National Industrial Security Program Operating Manual (NISPOM)
Protection of Classified Data and Information in Government Agencies and Private Contracting Organizations through Network Security Assurance
The audit capability requirements included in Chapter 8 of the National Industrial Security Program Operating Manual (NISPOM) are of interest to government agencies and private contractors with staff who have access classified data. According to Section 8-602 of NISPOM, this includes “…recognizing, recording, storing and analyzing information related to security-relevant activities.” The audit records are used to determine which activities occurred and which user or process was responsible for them.

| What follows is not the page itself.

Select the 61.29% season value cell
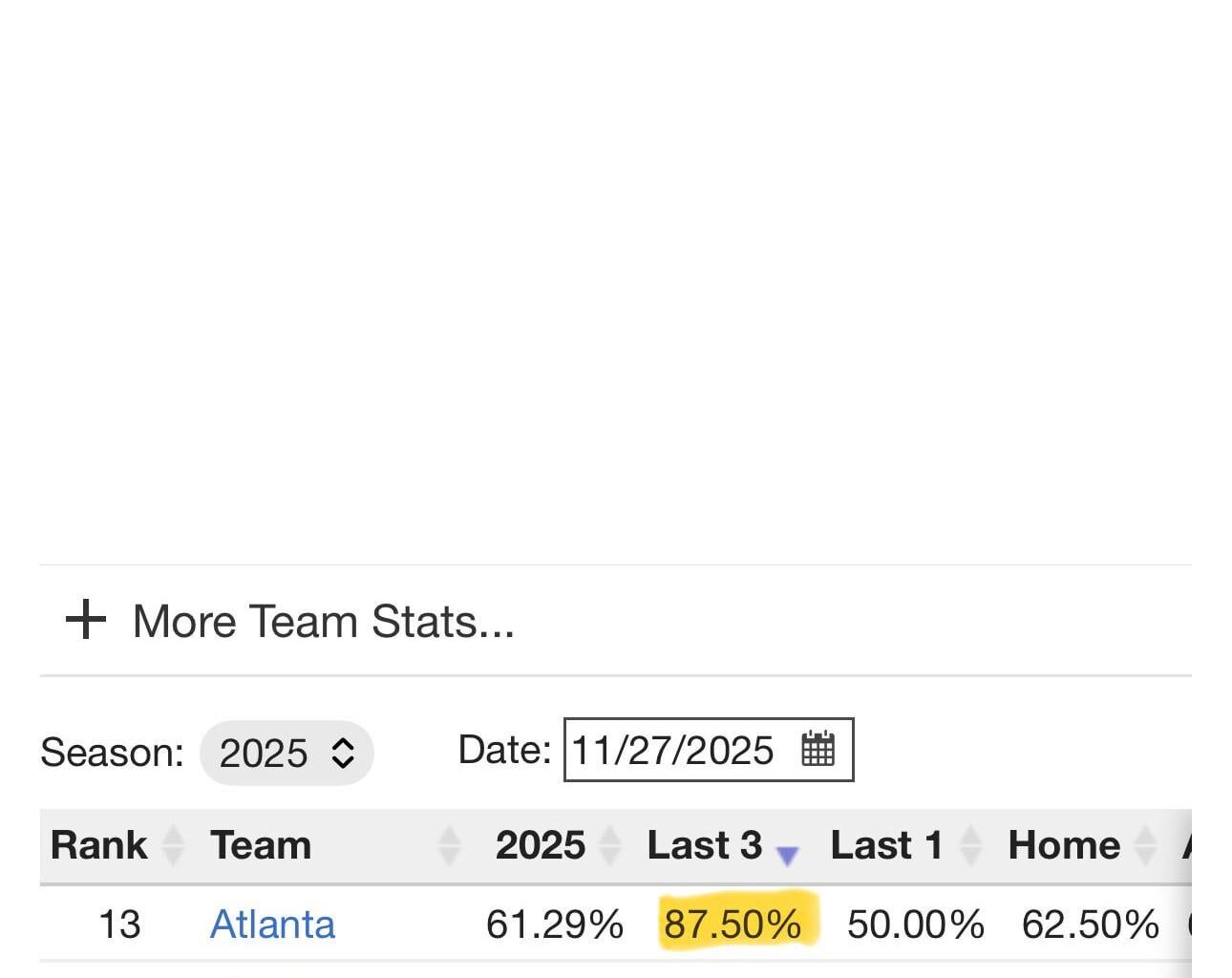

The WhatsUp Log Management solution functionality has a direct impact on the audit capability of government agencies and contractors. The following examples illustrate some of the ways in which WhatsUp capabilities fulfill requirements under NISPOM. A more detailed analysis will depend on the type of information, security architecture and processes of the organization needing to comply with NISPOM requirements.
NISPOM Requirement: Automated Audit Trail Creation
WhatsUp Event Archiver and WhatsUp Event Alarm provide the capability for collection, analysis and secure storage of complete Windows event log and Syslog data including from security and application event sources. This data is a goldmine for auditors as it provides comprehensive information on the date, time and user credentials used in accessing security-relevant resources.
NISPOM Requirement: Automated Audit Trail Protection
Event log data maintained in Event Archiver is protected through MD-5 cryptographic hashing. Any event log file may be compared to its hash version to verify that it has not been compromised. Further, all compliance related files can be put under verbose event log messaging – so that every user action in relation to them is recorded.
NISPOM Requirement: Individual Accountability
WhatsUp Log Management solutions are able to extract and present user identifiable information relating to access of security-relevant resources.
NISPOM Requirement: Automated Audit Trail Analysis and Preventive Action
WhatsUp Event Analyst makes the logged and centrally stored data easily searchable and auditable through automated analysis and scheduled reporting. For example, it can provide accurate reporting on all logon success or failure events for all sensitive files and network resources, as well as on changes to any user and group privileges.